Imagine my surprise when I learned that an Olympic gold medal has almost no gold in it at all! The medals are made of silver, copper and gold, and there is almost twice as much copper in the medal as gold. Being in the gold business I expected the medals to be a gold alloy, but imagine my surprise when I learned they are only 1.3 percent gold.

The 2002 Olympic Games in Salt Lake City were even worse, even though Germany won more medals than any other country. The 12 gold medals each weighed 20 ounces (566 g), but contained only 6 grams of gold, meaning they were barely 1 percent gold. I’ve since learned that 6 grams is the minimum mandated by the International Olympic Committee and has become the standard amount in gold medals.
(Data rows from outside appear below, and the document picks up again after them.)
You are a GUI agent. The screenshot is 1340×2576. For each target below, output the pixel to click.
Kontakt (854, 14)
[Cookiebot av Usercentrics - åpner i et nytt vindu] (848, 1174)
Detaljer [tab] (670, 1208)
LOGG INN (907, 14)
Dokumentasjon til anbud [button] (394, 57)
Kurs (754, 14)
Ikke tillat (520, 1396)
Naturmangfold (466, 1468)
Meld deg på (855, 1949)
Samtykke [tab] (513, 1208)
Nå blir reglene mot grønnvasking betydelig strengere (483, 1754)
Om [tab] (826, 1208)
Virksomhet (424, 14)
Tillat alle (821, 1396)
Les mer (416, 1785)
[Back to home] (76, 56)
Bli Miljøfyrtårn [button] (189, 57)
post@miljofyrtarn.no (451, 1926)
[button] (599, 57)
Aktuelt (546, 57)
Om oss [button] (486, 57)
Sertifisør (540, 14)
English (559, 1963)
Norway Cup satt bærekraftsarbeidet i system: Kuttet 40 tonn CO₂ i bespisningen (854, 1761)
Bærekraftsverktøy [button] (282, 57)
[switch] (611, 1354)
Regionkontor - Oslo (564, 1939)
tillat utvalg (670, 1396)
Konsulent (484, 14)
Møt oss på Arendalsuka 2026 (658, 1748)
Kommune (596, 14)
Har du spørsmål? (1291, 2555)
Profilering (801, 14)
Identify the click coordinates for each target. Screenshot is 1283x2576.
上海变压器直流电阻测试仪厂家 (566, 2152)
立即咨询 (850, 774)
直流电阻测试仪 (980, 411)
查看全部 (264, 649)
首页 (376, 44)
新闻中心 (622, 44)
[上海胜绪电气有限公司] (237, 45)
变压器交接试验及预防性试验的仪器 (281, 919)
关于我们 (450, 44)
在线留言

There is some history here.
The last time an Olympic gold medal was a gold medal was at the 1912 Olympics in Stockholm, Sweden. That solid gold medal weighed 26 grams and was worth about $15, or enough to take the every one of the 25 German medal winners out to dinner to celebrate.

100 years later, at the time of the 2012 games in London, the 26 grams of gold in the Stockholm Olympic medal were worth around $1,100, which was enough to take 25 athletes out to a nice dinner.

Gold is the real winner.
This illustrates what I have learned about gold. It holds its value when measured by what it can buy. The price increase looks impressive, but the metal is still worth the same number of celebratory dinners.

Of course, Olympic gold medals are worth more than that to the athletes who win them and the fellow citizens who watch them on the podium as they are awarded.